Start of Task data

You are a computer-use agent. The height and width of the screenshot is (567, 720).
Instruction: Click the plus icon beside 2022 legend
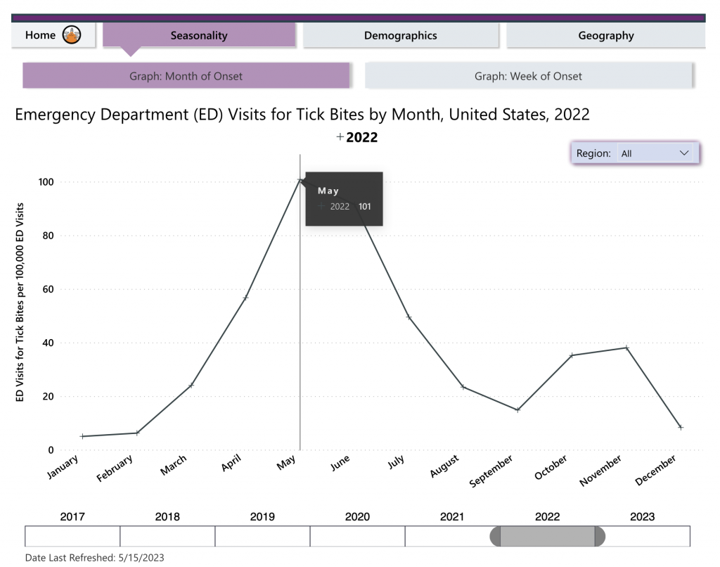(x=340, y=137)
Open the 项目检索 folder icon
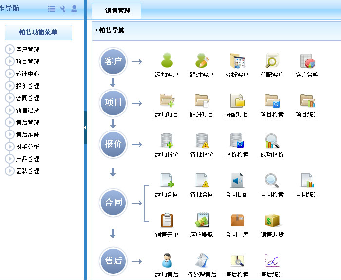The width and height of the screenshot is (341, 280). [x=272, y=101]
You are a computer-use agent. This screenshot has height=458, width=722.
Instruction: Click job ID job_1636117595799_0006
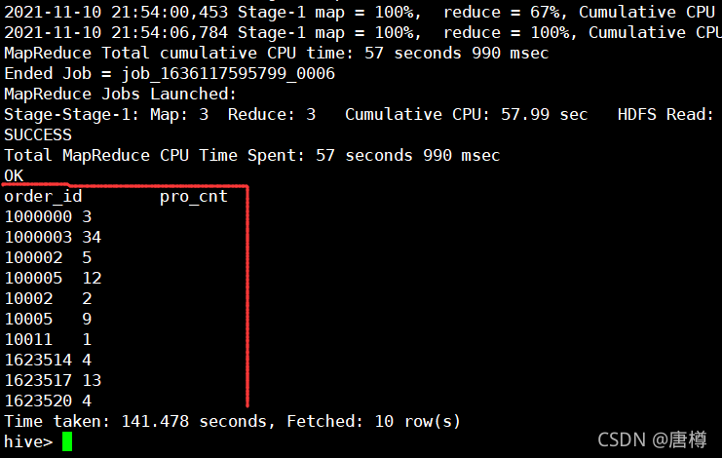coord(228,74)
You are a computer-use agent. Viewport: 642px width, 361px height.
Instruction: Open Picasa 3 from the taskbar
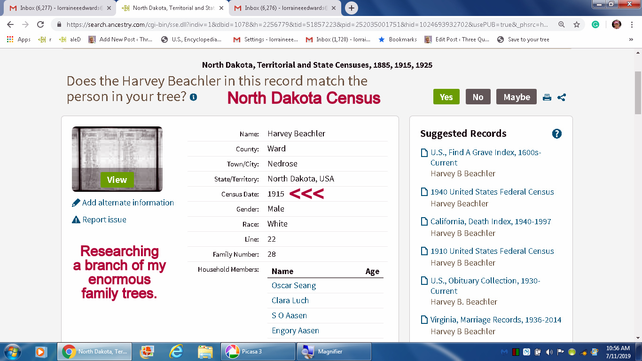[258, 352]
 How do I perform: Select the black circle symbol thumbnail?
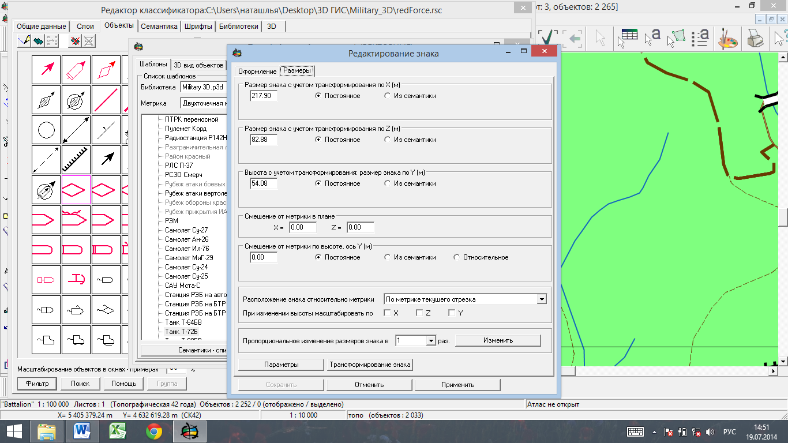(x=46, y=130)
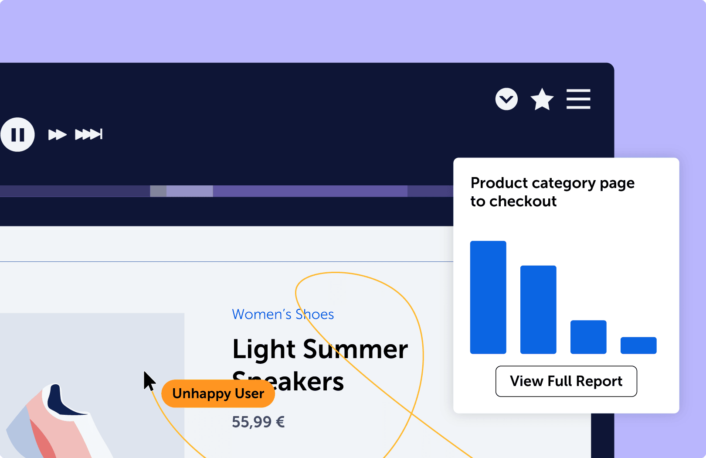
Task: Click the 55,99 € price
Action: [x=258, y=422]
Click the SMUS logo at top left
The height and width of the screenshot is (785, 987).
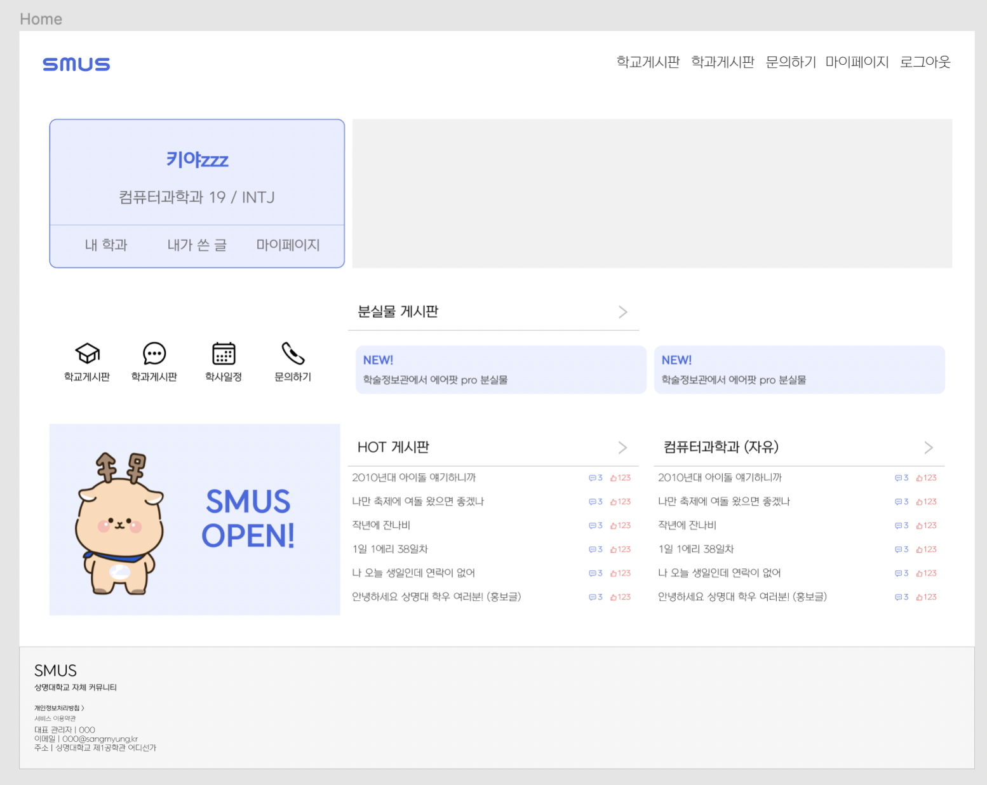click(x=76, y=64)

End of Task data
Start of Task data

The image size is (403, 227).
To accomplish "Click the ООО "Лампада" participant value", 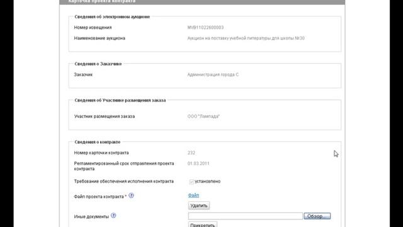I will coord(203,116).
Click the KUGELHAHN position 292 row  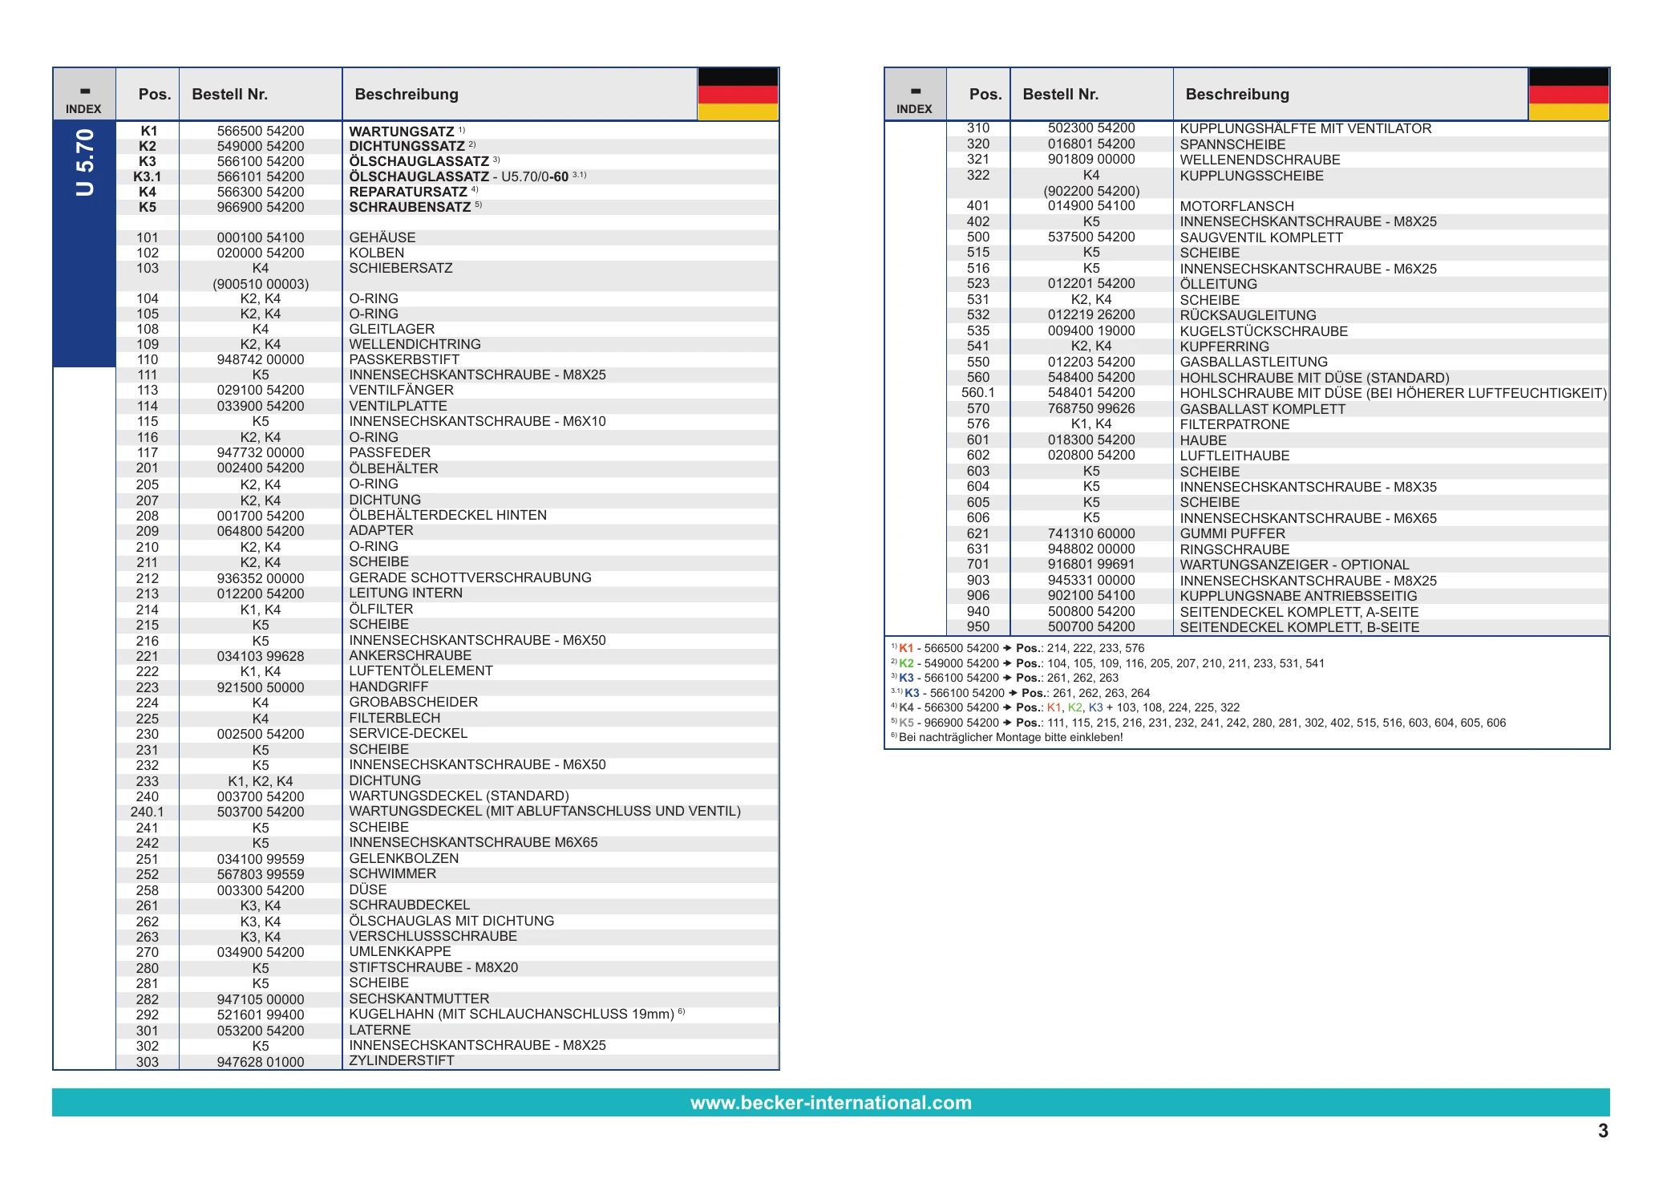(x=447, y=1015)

End of Task data

[What you should do] Which lines above contain "agent"? Show each of them.

[Exercise result]
You are a computer-use agent. The height and width of the screenshot is (567, 720).
You are a computer-use agent. This screenshot has height=458, width=722.
You are a computer-use agent. Viewport: 642px width, 361px height.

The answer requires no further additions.